My doctor has asked me to sign an anti-review contract.  Do I have to?

Absolutely not.  You are not legally obligated to sign any contract that limits your ability to talk online about your experiences with your doctor.

What if my doctor refuses to treat me unless I sign an anti-review contract?

  1. Tell your doctor that you don’t want to sign the contract. Speak up and advocate for your interests. It can be intimidating to negotiate with your doctor; but to get the highest quality medical care, you will need to be able to talk openly and honestly with your doctor about everything.  Start that dialogue by honestly telling your doctor how you feel about the request to restrict your online review rights. How the doctor responds to your concerns provides you with an indication of how he or she will respond to your medical needs in the course of providing services to you.  If your doctor doesn’t listen to you now, what are the chances he or she will listen to you when you’re in pain or need other serious medical treatment?
  2. Remind your doctor of his or her duty to “do no harm.”  You might point out how using a contract promising additional privacy protections could be misleading in light of the fact that federal and state health privacy laws already mandate strong privacy.
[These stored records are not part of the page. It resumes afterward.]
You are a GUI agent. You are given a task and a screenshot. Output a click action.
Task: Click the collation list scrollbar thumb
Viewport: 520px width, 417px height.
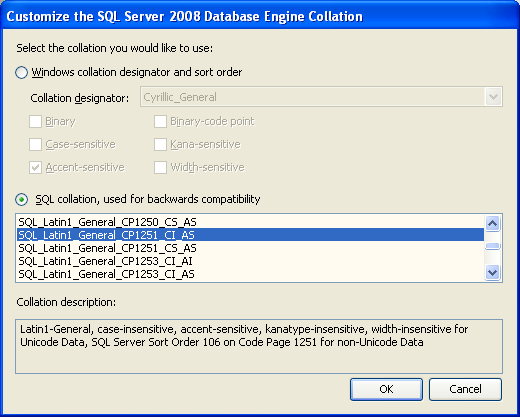[493, 246]
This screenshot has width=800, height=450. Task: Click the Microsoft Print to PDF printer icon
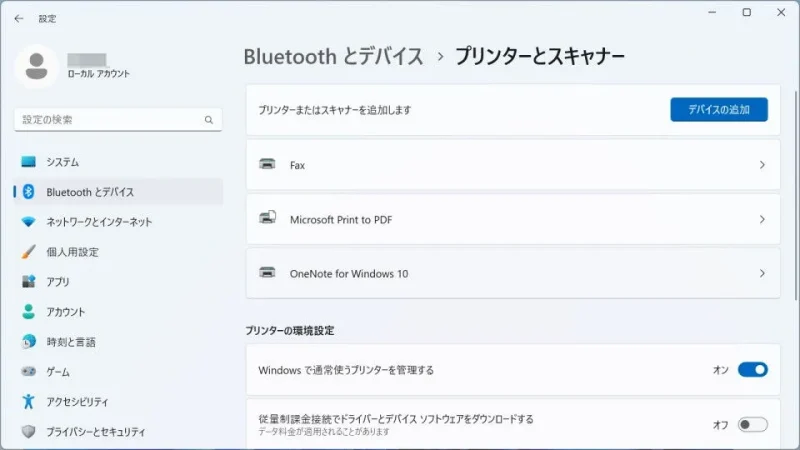(x=267, y=219)
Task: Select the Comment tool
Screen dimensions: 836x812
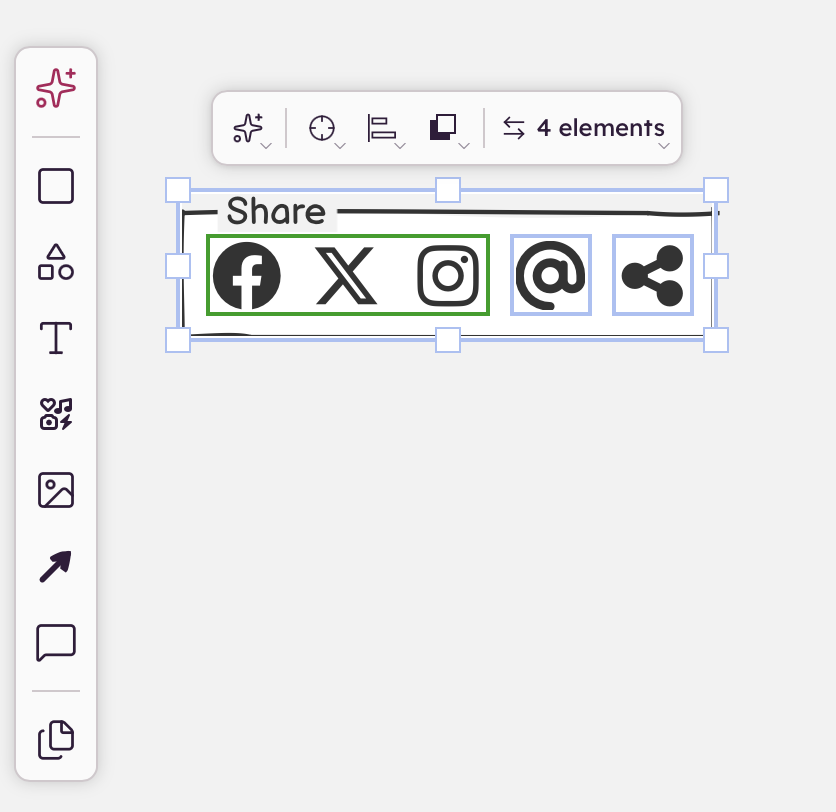Action: coord(56,642)

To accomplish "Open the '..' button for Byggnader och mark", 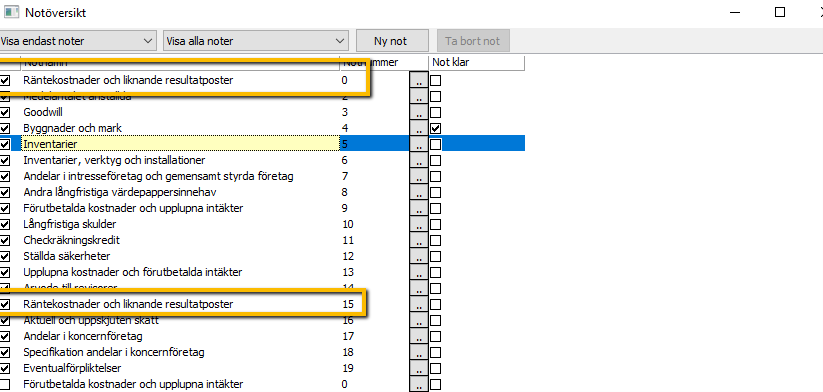I will 418,128.

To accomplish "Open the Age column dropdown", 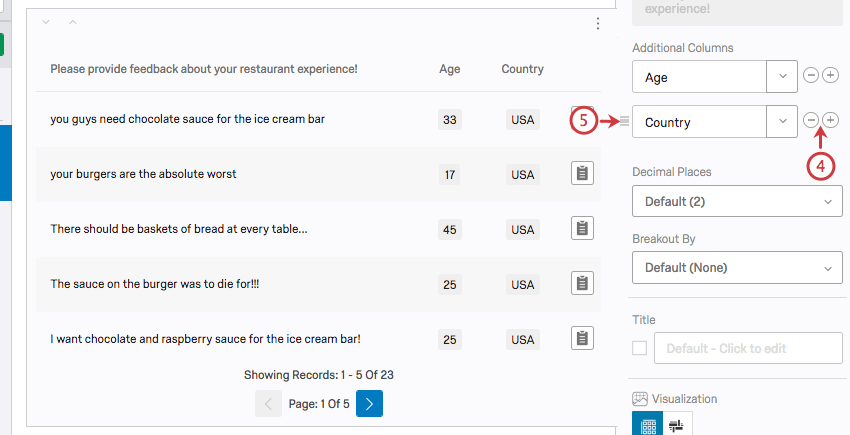I will coord(781,77).
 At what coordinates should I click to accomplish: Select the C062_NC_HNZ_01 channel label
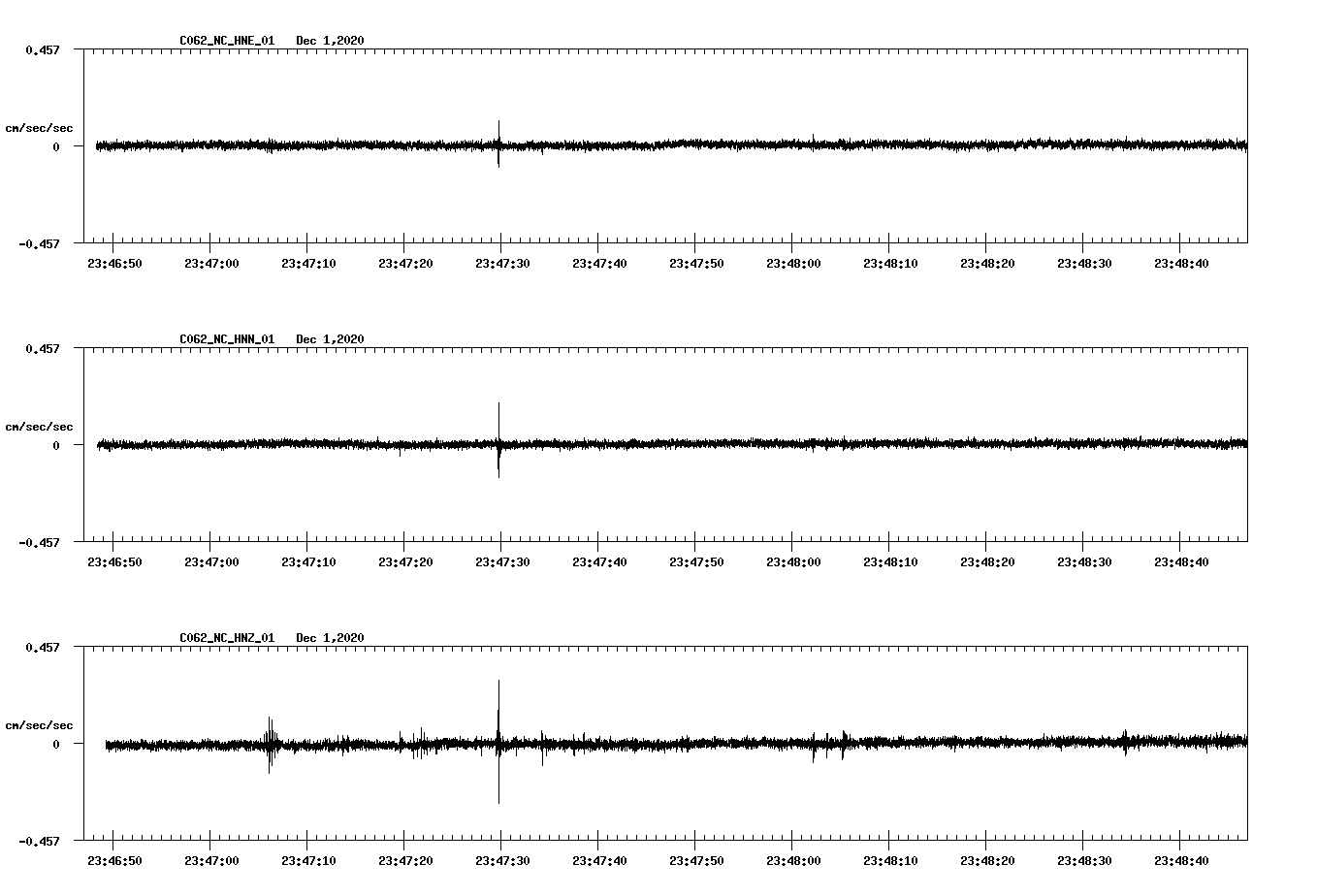tap(225, 638)
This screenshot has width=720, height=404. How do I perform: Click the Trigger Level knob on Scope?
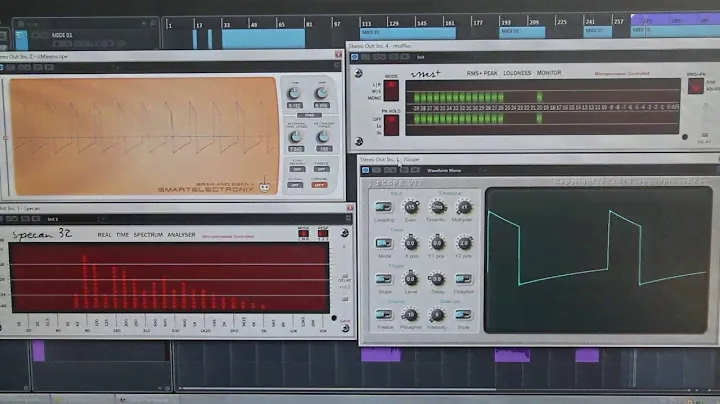tap(411, 279)
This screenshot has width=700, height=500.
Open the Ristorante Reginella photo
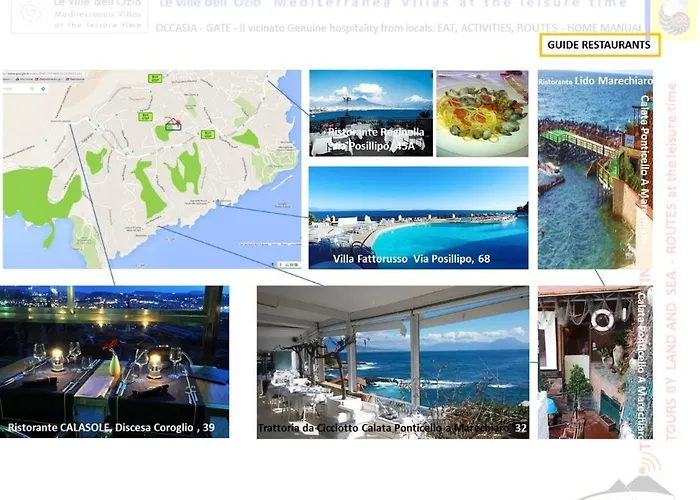click(371, 113)
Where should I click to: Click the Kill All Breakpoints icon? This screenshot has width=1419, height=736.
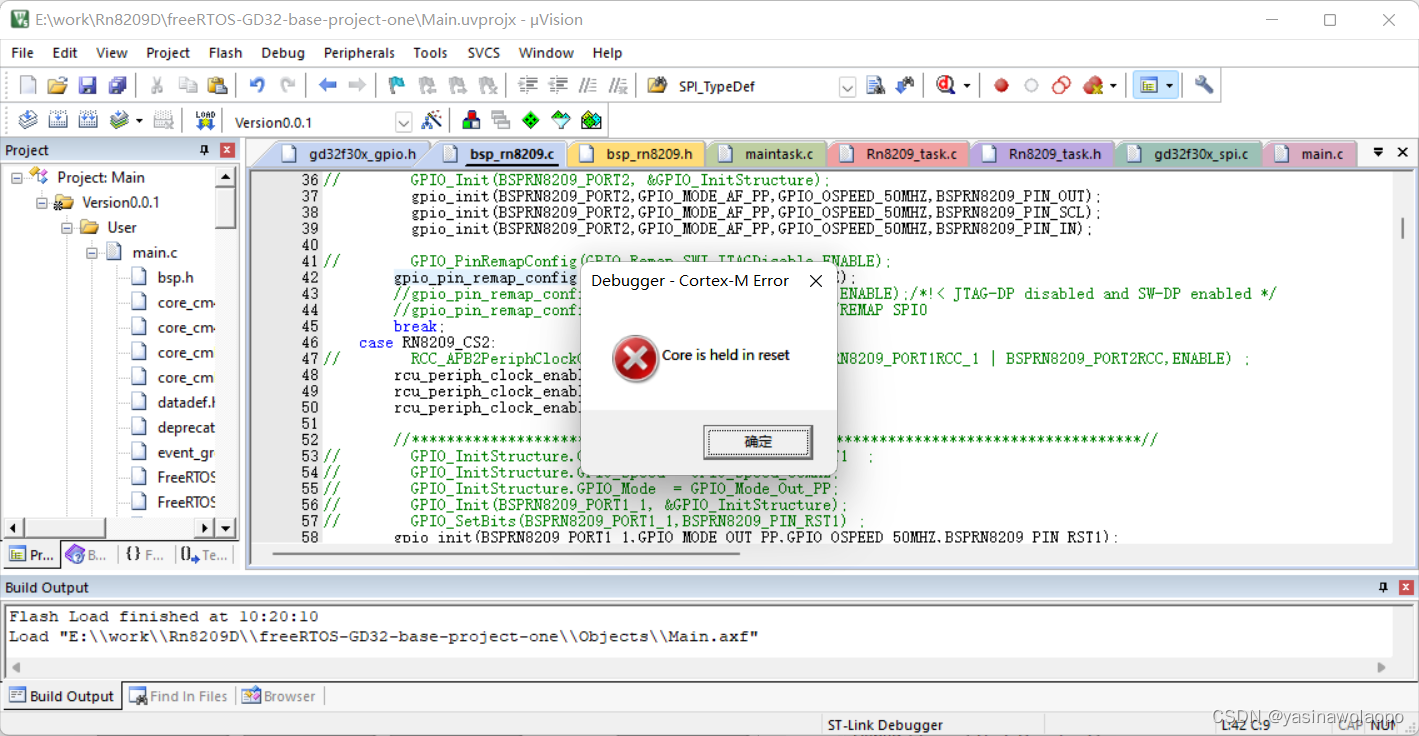click(1092, 85)
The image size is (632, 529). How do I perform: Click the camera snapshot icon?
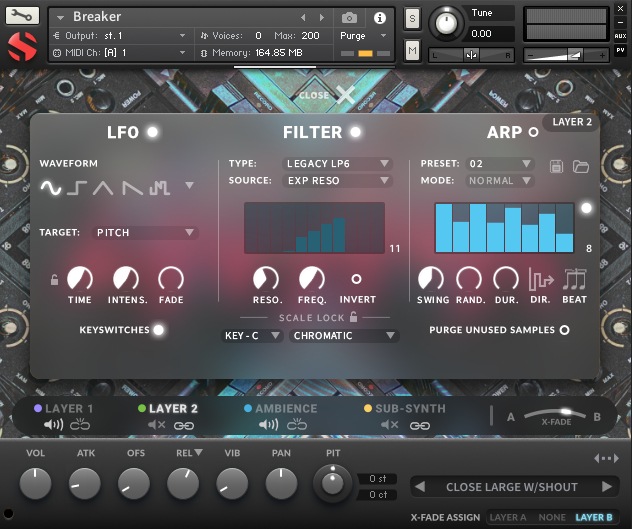click(349, 18)
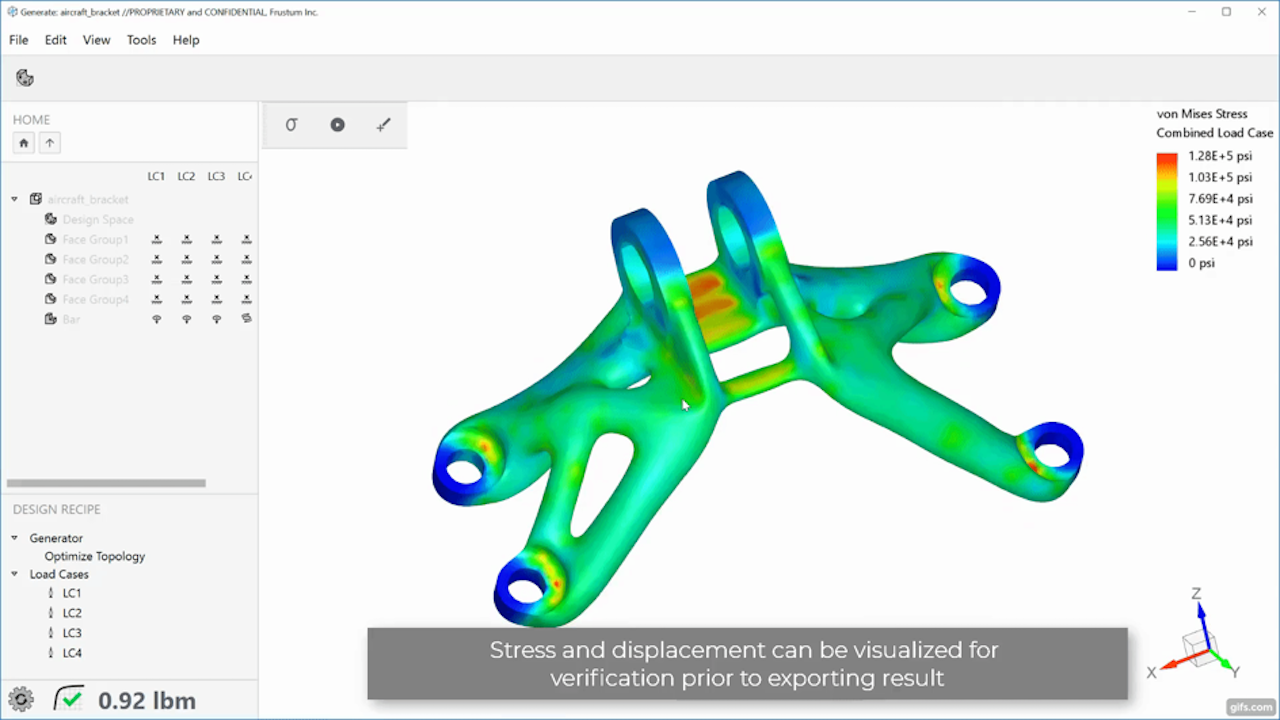Toggle Face Group3 constraint under LC2
Image resolution: width=1280 pixels, height=720 pixels.
coord(186,279)
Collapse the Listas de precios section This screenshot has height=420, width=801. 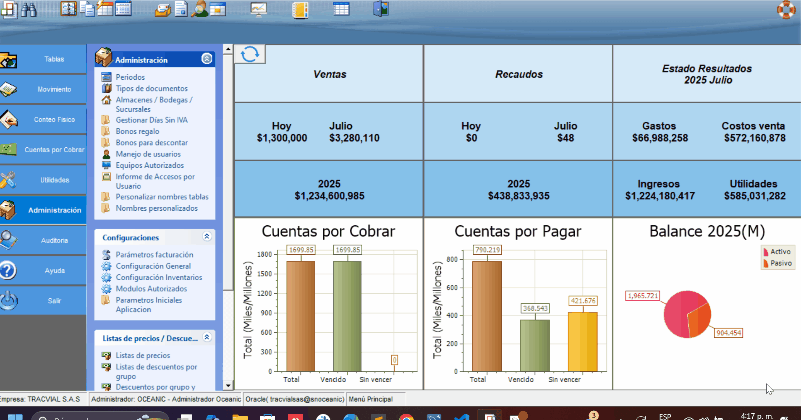[206, 338]
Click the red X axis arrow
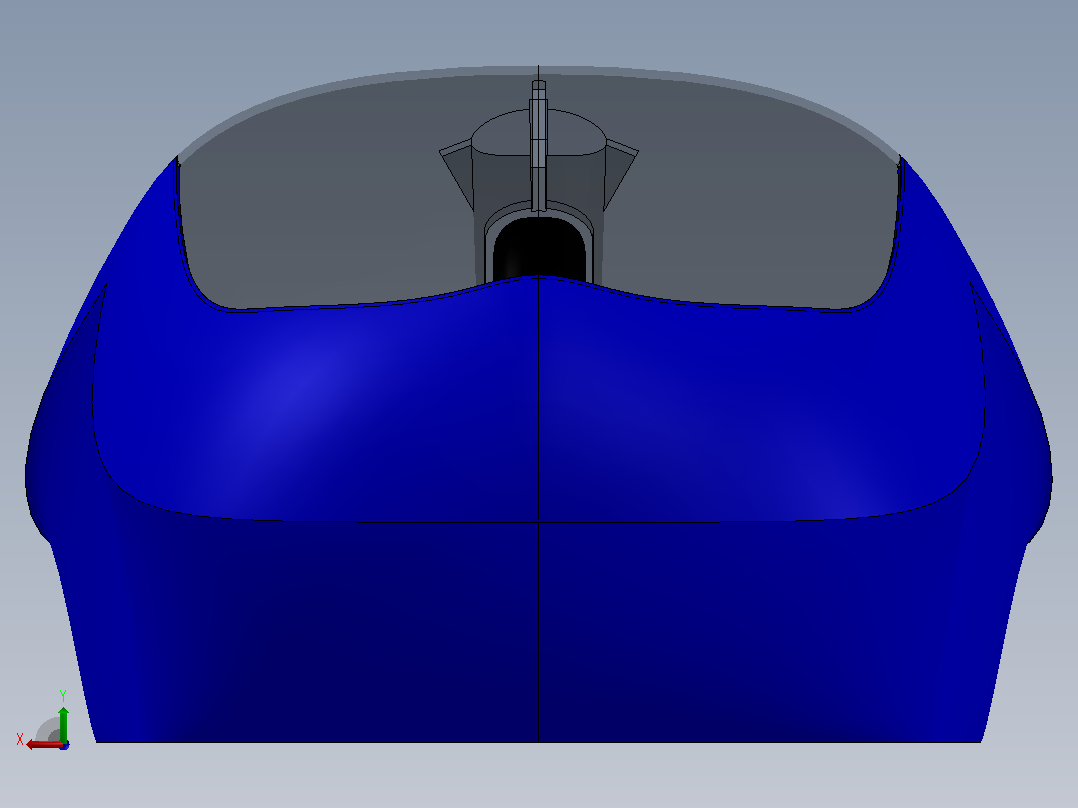Image resolution: width=1078 pixels, height=808 pixels. tap(43, 745)
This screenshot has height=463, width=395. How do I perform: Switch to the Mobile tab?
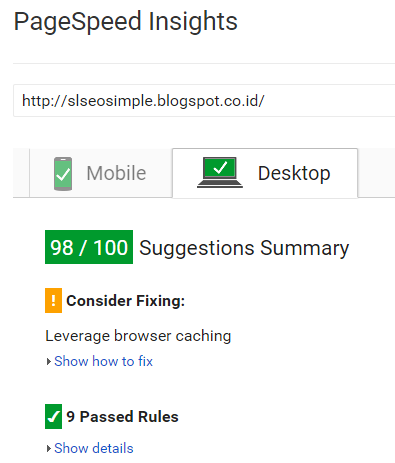(101, 173)
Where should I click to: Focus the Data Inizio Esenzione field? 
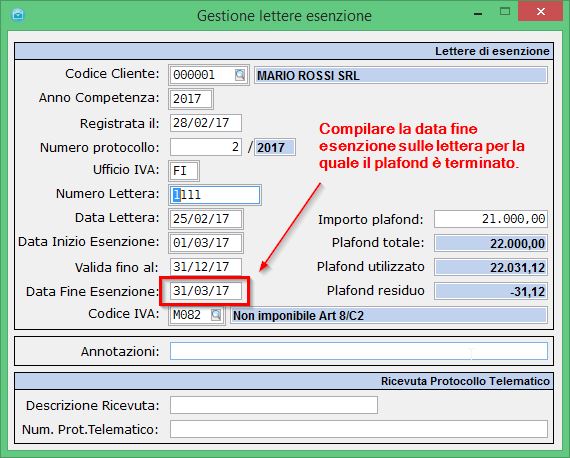pos(206,243)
Implying otherwise is ethically suspect. Additionally, requiring patients to sign anti-review contracts potentially conflicts with the American Medical Association (AMA) Code of Ethics: by placing doctors’ “financial interest above the welfare of their patients” (Opinion 8.03); and by violating patient confidentiality when they identify their patients’ names to enforce medical gag orders (Opinion 10.01(4)).
  3. Print out or email the doctors’ page to your doctor, which explains why anti-review contracts are not a good choice for the doctor either legally or ethically.
  4. Vote with your wallet.  Take your business elsewhere.  But when you do, tell your doctor why.  Let your doctor know that the anti-review contract is costing the doctor money and patient goodwill.
  5. Report your doctor to RateMD.com, a website that tracks doctors who use anti-review contracts.
  6. File a complaint with a government consumer protection or regulatory agency.